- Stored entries
|---|

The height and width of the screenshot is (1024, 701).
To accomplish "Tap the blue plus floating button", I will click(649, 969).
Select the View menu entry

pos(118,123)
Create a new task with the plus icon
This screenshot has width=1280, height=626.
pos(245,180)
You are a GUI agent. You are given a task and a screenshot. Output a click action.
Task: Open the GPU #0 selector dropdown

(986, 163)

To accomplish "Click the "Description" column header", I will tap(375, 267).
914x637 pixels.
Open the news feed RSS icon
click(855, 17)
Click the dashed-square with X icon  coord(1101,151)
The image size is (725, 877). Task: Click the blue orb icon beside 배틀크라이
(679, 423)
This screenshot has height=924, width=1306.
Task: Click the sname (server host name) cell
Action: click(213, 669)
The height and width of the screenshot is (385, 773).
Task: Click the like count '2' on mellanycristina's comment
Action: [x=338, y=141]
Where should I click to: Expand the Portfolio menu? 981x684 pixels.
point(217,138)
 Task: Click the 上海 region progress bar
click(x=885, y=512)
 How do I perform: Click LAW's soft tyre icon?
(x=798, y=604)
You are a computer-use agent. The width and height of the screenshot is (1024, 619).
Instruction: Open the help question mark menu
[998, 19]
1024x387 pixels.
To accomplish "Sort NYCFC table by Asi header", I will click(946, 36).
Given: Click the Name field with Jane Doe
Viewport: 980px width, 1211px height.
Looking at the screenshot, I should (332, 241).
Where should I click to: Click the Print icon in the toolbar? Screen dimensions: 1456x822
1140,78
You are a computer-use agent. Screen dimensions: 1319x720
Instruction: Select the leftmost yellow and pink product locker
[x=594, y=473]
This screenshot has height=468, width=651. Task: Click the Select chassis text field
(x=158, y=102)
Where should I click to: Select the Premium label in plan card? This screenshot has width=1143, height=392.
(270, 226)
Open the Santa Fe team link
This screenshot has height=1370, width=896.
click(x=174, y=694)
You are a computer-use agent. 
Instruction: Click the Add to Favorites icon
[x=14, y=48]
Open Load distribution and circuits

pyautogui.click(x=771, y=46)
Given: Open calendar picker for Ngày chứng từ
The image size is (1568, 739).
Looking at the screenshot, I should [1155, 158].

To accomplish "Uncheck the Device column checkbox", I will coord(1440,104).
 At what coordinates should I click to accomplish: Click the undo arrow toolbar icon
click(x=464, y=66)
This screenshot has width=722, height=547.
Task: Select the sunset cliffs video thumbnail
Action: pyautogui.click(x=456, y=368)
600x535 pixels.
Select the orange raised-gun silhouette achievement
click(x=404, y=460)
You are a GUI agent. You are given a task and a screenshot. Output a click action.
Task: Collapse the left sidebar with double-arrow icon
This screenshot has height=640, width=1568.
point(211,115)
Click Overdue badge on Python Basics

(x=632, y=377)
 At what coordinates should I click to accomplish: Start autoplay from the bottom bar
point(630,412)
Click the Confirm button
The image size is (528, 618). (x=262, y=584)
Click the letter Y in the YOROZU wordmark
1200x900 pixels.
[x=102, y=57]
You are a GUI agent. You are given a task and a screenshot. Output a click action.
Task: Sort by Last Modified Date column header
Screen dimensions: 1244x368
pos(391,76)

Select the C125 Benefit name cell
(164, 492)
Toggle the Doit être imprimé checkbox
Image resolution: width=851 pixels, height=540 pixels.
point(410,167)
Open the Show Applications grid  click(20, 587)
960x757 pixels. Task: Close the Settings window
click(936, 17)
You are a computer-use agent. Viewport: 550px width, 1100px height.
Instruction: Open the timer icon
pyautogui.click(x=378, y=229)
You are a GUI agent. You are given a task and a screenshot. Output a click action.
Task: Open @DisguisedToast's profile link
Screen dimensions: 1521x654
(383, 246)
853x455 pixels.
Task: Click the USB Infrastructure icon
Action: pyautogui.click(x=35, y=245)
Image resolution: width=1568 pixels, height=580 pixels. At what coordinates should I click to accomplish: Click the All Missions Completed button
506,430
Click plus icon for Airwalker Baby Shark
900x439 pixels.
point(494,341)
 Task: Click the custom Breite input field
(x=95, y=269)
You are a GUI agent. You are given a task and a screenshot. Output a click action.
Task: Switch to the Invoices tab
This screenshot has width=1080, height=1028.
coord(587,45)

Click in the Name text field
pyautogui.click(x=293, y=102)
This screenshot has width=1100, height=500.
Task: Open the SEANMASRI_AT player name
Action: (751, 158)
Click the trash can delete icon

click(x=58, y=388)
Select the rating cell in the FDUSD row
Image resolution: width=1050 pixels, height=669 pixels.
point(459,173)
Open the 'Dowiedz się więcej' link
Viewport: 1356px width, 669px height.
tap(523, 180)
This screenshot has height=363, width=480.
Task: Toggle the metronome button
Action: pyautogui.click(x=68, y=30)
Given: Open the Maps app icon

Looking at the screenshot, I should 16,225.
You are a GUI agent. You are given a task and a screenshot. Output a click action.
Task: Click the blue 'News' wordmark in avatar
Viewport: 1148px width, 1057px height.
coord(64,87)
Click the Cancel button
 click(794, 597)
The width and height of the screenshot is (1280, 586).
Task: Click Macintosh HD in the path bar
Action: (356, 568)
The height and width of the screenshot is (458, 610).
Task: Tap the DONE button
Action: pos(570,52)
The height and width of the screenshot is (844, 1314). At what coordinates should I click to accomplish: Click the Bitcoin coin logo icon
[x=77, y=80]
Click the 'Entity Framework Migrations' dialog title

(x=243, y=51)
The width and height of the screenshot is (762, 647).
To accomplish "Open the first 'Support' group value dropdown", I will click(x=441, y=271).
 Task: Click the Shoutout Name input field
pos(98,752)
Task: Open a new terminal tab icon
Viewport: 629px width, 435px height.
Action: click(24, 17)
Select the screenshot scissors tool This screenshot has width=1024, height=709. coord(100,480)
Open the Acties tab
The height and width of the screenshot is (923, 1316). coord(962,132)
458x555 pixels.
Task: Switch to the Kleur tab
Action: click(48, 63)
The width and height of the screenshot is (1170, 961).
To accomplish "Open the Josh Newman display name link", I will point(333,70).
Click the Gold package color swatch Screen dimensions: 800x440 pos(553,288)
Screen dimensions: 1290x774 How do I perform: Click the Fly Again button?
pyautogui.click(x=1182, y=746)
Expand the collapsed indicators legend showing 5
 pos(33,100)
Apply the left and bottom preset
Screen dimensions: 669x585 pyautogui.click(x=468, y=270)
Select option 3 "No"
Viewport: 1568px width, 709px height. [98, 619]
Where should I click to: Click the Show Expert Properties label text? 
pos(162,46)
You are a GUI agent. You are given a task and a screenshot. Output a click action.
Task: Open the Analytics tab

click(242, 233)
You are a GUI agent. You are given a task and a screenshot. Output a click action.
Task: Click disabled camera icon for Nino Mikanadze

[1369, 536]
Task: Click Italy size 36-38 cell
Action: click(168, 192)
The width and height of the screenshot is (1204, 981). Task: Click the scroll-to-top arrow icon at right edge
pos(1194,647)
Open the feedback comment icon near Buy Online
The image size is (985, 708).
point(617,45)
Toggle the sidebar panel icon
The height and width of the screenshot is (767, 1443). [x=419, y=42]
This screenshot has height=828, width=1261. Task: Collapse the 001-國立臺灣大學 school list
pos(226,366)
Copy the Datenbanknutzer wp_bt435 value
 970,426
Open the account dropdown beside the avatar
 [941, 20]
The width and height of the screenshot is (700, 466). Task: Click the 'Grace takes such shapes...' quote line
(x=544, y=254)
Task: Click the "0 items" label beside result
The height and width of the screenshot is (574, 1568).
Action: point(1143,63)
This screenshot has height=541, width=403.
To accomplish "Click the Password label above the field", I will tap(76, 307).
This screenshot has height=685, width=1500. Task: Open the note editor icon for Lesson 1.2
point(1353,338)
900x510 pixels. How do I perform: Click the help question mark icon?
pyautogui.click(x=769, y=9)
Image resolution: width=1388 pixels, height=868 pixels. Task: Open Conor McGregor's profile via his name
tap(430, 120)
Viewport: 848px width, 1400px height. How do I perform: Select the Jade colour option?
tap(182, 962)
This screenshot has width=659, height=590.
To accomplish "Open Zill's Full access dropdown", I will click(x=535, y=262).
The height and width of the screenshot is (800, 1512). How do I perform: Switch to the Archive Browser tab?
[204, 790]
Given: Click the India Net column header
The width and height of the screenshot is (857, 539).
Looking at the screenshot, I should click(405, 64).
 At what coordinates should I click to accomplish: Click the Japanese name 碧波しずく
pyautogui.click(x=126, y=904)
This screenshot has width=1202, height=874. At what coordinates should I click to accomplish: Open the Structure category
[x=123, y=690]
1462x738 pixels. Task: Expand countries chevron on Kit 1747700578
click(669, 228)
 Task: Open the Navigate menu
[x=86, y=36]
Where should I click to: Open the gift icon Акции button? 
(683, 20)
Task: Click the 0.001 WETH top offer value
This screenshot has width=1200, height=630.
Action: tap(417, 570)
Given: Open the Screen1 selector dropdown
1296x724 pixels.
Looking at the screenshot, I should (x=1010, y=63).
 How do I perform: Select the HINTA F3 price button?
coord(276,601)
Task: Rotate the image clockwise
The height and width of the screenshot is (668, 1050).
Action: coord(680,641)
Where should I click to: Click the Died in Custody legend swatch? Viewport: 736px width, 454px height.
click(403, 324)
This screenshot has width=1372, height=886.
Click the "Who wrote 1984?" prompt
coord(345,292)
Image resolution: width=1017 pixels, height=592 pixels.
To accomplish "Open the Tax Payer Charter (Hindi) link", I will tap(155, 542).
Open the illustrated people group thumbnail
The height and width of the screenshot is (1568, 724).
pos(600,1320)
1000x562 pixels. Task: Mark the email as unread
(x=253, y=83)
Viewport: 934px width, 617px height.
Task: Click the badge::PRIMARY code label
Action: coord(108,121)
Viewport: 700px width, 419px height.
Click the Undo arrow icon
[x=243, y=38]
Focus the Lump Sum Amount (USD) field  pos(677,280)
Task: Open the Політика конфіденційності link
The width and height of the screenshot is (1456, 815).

|---|

- WORK ORDER
Search the records for the string "link" and return every line in which it occurs.

- EXPECTED ANSWER
Open the Santa Fe team link
Task: Open @DisguisedToast's profile link
Open the 'Dowiedz się więcej' link
To accomplish "Open the Josh Newman display name link", I will point(333,70).
To accomplish "Open the Tax Payer Charter (Hindi) link", I will tap(155, 542).
Task: Open the Політика конфіденційності link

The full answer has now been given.